The Florida Project


Bad parenting, precocious kids, motel managers, and the outside world of Disney World collide in “The Florida Project,” a throughly riveting drama from writer/director Sean Baker.

The movie is more of a character study: focusing on struggling parents with fowl language, tattoos, and scams for rent money. That means their kids can con people money for ice cream, and spit on people’s cars for fun. And as irritated as you are at this, you’re eating up the true nature of it all.

We meet Moonee (newcomer Brooklyn Prince), a 6-year-old, who spends time with her little friends around their motel and other places they can cause mischief at. From another motel, she befriends Jancey (newcomer Valeria Cotto), and shows her Orlando from her point of view.

Another newcomer is Bria Vinaite as Moonee’s tattoo-wearing, struggling, and fowl-mouthed mother, who sells perfume in golf club parking lots to keep a roof over their heads. She even has to a con a guy (Macon Blair) by selling VIP bracelets, and stealing them back from him.

You already know this guy: Willem Dafoe plays the motel’s manager, who always has to deal with the kids and the mother’s behavior. We see him go through life with the tenants and guests, and if you look beneath it all, he’s actually a nice guy.
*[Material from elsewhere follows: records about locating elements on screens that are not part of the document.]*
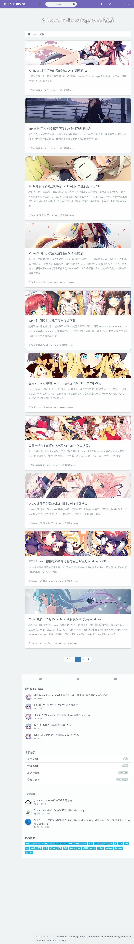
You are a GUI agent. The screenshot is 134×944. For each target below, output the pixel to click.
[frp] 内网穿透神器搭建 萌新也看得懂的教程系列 (75, 142)
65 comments (62, 308)
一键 (39, 926)
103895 (79, 161)
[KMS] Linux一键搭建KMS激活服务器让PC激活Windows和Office (85, 626)
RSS (16, 43)
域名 (68, 926)
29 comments (67, 645)
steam (115, 926)
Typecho (72, 936)
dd (102, 926)
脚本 (83, 921)
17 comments (66, 719)
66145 (82, 645)
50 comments (63, 235)
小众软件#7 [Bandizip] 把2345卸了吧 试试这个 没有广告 (74, 791)
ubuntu (57, 921)
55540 (82, 581)
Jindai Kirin (126, 936)
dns (96, 921)
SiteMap (62, 939)
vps (122, 921)
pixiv (109, 921)
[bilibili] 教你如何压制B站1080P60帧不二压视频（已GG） (81, 206)
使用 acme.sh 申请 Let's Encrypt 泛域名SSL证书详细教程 (80, 423)
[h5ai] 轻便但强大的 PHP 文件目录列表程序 (67, 781)
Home (43, 34)
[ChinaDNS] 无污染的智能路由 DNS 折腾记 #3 (68, 810)
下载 (102, 921)
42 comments (67, 581)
“The Florida Project” is well-acted, very funny, and gripping on all accounts. I saw this at the New York Film Festival, and I needed to process what I have saw. Prince and Viniaite are both great newcomers in a year of fine female newbies (Dafne Keen in “Logan” and Amiah Miller in “War for the Planet of the Apes,” etc.). And every scene with Dafoe is either funny or electrifying.

Again, it’s not much of a story, but it’s more of a character or environment study: the people who live there, and why they behave like that. Sean Baker has outdone himself.

And I can’t say what or why, but you’ll love how the movie chooses to close itself.